Segment Start: Available records

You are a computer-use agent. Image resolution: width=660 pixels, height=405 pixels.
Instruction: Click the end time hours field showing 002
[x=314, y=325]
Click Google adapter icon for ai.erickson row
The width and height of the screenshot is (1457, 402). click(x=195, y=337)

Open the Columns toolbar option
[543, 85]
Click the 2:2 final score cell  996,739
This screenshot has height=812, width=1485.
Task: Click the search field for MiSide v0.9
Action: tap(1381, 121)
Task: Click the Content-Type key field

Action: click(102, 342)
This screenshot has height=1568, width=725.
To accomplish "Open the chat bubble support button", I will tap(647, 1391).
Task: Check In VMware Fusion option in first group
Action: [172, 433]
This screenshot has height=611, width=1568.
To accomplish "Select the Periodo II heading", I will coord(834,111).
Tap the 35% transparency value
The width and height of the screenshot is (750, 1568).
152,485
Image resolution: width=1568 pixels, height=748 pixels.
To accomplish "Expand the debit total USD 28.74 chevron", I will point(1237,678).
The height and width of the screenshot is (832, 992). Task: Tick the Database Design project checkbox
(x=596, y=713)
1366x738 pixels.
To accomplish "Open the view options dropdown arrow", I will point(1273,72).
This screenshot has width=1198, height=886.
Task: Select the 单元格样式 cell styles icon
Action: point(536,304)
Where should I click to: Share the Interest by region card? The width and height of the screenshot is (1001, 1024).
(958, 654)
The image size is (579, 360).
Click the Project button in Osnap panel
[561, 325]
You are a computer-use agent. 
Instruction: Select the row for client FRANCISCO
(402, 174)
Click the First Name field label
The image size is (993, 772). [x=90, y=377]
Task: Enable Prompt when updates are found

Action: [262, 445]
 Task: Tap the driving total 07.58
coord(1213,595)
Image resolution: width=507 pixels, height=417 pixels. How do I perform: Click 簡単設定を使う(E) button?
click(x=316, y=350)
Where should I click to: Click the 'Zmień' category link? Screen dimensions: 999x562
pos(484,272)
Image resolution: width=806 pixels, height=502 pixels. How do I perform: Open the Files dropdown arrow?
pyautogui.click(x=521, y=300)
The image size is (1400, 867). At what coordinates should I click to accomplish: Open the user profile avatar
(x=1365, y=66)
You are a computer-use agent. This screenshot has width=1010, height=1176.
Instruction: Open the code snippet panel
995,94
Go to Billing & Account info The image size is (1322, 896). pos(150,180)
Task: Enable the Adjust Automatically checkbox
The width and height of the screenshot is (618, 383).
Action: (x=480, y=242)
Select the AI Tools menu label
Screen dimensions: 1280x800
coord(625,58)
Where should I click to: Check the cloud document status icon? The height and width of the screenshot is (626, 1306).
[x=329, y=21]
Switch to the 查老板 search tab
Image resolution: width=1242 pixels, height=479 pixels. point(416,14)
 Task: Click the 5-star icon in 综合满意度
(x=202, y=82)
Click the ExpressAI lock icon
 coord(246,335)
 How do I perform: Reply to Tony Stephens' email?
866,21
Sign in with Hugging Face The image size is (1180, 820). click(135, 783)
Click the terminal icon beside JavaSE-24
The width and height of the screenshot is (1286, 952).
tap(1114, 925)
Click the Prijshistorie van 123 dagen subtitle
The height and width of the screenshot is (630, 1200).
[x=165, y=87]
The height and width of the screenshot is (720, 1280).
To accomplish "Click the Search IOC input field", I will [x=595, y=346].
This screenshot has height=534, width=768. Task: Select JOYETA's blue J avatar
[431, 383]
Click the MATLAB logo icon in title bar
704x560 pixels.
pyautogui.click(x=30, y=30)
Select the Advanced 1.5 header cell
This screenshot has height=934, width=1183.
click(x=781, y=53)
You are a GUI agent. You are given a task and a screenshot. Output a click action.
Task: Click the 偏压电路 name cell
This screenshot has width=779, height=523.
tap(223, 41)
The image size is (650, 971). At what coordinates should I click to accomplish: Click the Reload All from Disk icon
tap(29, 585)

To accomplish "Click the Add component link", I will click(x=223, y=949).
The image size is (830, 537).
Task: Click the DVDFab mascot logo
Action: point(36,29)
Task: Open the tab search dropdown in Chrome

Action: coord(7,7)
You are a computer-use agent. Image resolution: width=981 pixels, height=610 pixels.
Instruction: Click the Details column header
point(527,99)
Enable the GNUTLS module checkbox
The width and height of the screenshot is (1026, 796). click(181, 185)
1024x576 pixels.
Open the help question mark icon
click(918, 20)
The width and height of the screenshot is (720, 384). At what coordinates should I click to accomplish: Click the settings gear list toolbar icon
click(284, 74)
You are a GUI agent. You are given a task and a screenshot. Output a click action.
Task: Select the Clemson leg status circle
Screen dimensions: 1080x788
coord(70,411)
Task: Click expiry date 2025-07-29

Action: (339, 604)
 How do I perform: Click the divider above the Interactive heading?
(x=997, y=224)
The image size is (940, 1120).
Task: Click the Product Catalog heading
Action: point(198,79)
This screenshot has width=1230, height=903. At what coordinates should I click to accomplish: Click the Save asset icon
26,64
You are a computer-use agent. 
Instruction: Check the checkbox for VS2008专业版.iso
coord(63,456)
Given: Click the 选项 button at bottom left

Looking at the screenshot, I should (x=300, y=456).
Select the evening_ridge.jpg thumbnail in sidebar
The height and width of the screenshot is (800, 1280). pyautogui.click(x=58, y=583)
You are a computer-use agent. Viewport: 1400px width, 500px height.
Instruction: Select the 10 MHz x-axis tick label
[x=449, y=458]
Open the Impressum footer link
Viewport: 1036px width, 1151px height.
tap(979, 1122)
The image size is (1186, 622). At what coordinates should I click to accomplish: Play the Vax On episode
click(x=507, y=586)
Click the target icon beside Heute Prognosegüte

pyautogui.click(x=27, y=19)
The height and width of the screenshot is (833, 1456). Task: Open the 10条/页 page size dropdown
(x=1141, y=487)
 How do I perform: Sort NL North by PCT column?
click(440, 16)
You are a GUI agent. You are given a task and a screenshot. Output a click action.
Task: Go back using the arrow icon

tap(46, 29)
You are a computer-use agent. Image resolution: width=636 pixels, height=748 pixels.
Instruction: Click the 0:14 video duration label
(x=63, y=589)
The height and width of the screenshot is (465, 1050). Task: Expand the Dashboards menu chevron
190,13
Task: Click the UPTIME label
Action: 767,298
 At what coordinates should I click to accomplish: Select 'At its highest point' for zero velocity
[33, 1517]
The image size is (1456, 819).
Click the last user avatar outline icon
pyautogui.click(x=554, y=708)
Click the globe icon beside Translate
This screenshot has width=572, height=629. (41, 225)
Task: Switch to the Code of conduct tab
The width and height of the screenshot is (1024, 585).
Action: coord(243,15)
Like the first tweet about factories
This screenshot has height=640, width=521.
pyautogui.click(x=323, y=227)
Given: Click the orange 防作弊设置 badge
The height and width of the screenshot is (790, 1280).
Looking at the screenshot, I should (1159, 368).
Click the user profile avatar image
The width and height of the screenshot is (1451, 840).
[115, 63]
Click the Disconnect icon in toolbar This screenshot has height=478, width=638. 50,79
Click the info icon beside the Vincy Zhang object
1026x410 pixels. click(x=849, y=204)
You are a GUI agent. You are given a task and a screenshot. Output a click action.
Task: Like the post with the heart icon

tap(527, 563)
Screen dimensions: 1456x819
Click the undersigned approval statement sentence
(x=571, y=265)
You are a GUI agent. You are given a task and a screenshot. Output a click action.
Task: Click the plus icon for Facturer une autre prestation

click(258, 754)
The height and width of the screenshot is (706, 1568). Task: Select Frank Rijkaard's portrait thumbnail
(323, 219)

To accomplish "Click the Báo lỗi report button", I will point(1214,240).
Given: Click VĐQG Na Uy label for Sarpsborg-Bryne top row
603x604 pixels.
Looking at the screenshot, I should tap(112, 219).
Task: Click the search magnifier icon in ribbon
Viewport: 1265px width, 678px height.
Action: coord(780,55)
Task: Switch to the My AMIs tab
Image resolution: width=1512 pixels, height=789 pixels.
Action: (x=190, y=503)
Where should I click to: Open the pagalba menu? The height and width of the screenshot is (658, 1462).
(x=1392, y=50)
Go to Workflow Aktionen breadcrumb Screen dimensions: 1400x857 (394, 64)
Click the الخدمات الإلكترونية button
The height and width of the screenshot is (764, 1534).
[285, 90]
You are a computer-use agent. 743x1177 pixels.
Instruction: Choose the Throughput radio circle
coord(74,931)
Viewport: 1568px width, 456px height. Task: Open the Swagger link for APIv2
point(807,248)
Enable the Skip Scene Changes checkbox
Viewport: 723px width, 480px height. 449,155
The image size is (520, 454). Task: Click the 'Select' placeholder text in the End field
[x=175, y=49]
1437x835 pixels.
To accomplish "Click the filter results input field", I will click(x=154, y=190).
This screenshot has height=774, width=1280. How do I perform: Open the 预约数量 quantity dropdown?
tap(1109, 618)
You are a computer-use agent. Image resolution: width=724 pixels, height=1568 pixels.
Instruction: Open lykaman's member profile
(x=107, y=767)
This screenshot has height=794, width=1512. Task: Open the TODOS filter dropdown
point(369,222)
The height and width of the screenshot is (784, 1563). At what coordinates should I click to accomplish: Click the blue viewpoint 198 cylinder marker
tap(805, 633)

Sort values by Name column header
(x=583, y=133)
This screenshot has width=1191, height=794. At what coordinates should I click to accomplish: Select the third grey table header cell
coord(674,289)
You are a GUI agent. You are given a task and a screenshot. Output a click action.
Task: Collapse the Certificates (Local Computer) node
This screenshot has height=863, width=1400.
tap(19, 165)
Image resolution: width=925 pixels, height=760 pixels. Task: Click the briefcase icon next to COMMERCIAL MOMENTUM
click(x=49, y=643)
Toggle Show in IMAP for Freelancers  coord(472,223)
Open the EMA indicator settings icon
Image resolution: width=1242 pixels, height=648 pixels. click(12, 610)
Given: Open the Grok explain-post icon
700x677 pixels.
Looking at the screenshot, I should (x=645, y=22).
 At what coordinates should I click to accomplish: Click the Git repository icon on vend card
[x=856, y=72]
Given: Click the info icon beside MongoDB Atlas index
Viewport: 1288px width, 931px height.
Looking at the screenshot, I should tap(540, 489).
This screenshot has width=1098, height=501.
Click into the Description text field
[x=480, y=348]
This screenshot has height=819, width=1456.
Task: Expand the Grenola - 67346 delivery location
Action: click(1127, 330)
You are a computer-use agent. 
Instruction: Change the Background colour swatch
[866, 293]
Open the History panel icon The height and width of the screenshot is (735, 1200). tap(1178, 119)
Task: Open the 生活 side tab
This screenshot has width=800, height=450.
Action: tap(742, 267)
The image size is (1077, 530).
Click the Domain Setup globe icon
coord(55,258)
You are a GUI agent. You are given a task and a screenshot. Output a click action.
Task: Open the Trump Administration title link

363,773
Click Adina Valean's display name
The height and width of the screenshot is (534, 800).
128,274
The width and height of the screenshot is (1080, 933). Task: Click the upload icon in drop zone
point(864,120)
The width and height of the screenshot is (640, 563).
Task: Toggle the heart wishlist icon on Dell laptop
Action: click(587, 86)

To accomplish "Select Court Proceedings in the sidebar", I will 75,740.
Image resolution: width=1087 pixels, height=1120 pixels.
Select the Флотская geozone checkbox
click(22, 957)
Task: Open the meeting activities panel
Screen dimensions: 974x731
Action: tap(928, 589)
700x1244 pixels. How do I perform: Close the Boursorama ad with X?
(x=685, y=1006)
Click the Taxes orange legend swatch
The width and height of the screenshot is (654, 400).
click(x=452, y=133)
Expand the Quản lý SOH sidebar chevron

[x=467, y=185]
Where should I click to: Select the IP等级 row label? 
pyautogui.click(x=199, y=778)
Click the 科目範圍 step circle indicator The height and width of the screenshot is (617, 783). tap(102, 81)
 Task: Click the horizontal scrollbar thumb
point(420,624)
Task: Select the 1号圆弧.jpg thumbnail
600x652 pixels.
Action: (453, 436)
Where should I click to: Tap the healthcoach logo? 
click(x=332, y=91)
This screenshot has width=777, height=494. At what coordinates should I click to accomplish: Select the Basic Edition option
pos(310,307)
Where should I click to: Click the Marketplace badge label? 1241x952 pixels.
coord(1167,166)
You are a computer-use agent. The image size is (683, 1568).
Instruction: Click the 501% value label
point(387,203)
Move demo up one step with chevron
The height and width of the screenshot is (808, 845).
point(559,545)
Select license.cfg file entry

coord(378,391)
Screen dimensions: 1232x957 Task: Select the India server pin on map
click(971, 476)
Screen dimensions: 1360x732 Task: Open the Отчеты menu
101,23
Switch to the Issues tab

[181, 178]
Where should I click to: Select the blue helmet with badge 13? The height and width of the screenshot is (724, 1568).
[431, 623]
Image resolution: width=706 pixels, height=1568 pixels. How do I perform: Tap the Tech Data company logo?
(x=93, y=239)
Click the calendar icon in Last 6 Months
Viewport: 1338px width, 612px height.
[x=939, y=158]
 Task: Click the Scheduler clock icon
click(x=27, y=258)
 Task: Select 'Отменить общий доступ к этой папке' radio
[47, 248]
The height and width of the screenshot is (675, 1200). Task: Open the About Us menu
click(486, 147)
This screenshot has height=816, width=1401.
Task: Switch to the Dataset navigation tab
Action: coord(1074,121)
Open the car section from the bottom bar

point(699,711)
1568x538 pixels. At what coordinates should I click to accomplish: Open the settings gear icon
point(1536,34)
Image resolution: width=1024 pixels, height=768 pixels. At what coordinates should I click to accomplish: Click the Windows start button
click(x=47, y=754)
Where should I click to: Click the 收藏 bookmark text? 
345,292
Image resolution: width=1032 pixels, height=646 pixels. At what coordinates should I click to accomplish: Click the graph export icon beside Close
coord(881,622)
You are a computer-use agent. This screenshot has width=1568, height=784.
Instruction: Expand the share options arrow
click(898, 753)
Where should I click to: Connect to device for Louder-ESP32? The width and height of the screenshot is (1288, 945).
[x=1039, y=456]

Segment End: Available records

Please show every line above that includes the word "orange".

Given: Click the orange 防作弊设置 badge
Click the Taxes orange legend swatch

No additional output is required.